### TASK GOAL
Print word for word the first line of the records below and every following line through the one containing "The width and height of the screenshot is (800, 746)."; print nothing else.

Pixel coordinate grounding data
·····

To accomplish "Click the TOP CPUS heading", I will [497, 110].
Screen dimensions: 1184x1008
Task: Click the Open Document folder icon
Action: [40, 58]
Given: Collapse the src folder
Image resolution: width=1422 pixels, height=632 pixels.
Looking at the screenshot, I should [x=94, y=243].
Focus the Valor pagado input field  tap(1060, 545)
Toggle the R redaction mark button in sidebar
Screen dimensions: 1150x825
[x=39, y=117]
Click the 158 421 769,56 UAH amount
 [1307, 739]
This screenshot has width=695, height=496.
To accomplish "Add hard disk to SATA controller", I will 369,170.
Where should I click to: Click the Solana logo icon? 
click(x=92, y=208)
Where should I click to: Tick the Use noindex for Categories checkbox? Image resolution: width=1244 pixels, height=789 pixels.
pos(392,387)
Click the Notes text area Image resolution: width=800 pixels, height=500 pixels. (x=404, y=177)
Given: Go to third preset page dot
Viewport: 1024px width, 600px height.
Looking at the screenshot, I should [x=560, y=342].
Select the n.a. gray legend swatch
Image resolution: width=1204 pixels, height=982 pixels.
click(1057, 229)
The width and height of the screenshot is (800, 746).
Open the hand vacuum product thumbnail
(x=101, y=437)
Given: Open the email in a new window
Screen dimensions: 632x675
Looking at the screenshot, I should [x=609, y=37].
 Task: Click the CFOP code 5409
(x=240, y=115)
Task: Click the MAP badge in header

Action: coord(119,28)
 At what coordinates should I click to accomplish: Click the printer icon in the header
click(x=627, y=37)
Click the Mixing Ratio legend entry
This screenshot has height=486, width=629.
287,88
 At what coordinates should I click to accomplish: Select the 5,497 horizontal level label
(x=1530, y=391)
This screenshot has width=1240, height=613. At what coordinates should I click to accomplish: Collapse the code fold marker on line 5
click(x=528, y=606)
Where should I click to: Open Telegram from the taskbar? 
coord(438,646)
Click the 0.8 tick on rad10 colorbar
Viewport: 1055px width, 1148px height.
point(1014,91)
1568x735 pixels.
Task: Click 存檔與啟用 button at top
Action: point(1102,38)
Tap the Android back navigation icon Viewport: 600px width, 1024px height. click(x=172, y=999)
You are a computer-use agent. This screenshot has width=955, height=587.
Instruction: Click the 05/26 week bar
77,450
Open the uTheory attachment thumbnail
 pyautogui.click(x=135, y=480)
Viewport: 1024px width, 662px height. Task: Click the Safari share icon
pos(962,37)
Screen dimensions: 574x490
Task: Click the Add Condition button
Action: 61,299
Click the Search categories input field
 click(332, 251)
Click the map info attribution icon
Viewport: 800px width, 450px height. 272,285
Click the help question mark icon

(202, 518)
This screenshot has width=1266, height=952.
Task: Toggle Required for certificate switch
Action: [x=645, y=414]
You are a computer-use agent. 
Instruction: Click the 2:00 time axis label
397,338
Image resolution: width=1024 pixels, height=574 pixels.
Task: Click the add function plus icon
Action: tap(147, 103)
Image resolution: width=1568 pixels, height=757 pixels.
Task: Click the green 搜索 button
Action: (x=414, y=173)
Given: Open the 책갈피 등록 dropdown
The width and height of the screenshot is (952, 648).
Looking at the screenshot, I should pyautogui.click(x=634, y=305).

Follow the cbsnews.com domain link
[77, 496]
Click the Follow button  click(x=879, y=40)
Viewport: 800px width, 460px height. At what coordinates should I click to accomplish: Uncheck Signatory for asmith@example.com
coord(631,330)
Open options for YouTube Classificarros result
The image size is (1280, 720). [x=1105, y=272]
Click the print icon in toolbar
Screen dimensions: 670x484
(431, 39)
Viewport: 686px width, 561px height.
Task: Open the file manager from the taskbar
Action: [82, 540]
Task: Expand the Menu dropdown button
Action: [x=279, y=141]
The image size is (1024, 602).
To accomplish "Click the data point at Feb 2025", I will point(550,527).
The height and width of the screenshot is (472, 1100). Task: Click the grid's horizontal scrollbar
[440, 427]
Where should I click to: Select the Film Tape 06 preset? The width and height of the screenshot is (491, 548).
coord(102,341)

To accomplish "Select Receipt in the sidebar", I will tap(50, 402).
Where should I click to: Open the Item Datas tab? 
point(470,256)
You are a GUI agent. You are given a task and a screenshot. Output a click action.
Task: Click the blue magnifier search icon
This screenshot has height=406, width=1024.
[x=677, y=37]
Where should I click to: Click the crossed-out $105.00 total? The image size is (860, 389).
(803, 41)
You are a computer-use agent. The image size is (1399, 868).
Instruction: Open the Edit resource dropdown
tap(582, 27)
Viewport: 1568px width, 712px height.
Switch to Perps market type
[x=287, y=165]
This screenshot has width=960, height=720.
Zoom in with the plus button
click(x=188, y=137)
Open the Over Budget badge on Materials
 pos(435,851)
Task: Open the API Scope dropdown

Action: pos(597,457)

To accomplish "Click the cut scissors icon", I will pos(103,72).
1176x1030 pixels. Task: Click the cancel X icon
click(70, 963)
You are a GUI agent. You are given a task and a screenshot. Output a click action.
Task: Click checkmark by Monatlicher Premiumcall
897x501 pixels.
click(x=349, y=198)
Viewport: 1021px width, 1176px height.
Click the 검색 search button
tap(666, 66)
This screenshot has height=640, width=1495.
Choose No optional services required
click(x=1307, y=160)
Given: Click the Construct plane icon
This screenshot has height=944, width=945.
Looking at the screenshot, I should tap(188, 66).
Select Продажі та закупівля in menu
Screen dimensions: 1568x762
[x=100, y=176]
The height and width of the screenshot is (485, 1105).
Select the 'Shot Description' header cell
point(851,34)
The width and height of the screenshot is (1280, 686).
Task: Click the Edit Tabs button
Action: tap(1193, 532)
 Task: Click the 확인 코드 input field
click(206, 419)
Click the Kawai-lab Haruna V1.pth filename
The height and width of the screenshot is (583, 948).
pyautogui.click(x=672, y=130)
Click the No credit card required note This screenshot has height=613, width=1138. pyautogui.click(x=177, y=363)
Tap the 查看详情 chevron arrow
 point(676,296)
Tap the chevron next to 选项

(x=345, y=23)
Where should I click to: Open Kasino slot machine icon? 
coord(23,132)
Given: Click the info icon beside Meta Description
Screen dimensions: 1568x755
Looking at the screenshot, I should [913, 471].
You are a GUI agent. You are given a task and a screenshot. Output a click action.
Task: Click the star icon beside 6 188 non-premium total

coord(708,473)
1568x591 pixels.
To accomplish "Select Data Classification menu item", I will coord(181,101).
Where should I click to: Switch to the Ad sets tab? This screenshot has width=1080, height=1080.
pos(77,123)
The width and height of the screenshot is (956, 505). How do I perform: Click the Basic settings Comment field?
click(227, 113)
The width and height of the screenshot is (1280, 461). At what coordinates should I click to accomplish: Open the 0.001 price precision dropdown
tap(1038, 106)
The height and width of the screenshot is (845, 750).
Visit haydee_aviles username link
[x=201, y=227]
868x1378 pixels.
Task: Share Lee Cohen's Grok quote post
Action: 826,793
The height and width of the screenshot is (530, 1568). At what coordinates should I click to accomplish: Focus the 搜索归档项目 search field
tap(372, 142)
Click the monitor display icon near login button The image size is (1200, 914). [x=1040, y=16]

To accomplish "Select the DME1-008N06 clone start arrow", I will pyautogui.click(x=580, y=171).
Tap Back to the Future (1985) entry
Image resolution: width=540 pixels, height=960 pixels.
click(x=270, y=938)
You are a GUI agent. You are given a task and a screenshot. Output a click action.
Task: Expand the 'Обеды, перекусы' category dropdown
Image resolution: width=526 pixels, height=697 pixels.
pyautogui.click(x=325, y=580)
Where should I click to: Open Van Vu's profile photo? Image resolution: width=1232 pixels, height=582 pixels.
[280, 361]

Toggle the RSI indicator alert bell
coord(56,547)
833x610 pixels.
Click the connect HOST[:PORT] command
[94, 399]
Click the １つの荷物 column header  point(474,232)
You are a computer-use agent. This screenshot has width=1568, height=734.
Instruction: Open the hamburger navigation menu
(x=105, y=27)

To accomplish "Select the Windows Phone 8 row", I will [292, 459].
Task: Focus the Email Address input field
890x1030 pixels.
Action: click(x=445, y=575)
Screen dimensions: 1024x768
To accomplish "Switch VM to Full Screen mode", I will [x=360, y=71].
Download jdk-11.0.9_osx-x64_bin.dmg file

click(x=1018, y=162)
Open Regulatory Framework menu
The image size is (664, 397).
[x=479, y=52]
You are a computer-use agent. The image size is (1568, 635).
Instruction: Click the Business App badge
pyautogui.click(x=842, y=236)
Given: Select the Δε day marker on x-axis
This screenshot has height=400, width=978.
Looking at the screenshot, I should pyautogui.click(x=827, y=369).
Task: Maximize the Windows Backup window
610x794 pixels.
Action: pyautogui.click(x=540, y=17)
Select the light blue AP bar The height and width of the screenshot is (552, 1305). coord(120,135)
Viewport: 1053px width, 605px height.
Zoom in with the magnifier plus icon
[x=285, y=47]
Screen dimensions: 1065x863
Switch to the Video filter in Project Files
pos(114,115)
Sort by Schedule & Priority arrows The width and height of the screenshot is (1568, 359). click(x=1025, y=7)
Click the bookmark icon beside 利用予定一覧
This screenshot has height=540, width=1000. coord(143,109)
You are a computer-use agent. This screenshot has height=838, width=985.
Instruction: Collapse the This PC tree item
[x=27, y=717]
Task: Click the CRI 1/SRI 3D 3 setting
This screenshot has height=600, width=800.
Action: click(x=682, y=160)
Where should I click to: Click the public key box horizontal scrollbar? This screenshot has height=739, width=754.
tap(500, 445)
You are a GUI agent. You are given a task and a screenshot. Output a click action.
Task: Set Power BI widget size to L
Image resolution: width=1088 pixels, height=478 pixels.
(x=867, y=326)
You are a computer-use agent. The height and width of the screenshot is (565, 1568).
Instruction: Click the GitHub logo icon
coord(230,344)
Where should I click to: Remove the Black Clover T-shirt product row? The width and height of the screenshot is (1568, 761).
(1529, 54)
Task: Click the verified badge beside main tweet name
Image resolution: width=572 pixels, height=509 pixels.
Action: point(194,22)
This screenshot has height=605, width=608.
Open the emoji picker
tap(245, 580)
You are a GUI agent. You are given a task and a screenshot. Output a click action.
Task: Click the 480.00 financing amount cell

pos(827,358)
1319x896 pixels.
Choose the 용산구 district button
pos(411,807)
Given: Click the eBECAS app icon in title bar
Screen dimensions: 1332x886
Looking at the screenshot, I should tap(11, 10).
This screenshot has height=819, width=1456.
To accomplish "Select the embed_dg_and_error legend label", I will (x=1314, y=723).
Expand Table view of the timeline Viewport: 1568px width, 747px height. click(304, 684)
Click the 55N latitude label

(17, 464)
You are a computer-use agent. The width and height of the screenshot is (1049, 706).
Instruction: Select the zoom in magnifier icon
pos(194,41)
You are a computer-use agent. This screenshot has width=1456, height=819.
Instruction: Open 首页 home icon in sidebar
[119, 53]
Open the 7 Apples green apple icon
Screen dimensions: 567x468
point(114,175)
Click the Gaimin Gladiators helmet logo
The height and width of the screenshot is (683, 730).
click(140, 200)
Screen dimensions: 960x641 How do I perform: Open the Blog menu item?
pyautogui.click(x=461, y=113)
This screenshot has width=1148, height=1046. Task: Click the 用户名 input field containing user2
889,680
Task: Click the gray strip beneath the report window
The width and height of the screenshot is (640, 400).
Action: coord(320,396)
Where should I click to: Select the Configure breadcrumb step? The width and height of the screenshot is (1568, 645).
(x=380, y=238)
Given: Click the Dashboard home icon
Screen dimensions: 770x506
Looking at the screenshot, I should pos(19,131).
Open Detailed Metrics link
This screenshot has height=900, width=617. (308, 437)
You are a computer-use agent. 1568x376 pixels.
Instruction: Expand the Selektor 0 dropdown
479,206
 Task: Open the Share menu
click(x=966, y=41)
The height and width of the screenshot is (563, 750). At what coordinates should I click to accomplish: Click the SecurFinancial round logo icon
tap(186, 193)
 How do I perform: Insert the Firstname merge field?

·····

### YOUR RESPONSE
To accomplish "Click the TOP CPUS heading", I will [497, 110].
Screen dimensions: 1184x1008
Task: Click the Open Document folder icon
Action: [40, 58]
Given: Collapse the src folder
Image resolution: width=1422 pixels, height=632 pixels.
Looking at the screenshot, I should [x=94, y=243].
Focus the Valor pagado input field  tap(1060, 545)
Toggle the R redaction mark button in sidebar
Screen dimensions: 1150x825
[x=39, y=117]
Click the 158 421 769,56 UAH amount
 [1307, 739]
This screenshot has width=695, height=496.
To accomplish "Add hard disk to SATA controller", I will 369,170.
Where should I click to: Click the Solana logo icon? 
click(x=92, y=208)
Where should I click to: Tick the Use noindex for Categories checkbox? Image resolution: width=1244 pixels, height=789 pixels.
pos(392,387)
Click the Notes text area Image resolution: width=800 pixels, height=500 pixels. (x=404, y=177)
Given: Go to third preset page dot
Viewport: 1024px width, 600px height.
Looking at the screenshot, I should [x=560, y=342].
Select the n.a. gray legend swatch
Image resolution: width=1204 pixels, height=982 pixels.
click(1057, 229)
The width and height of the screenshot is (800, 746).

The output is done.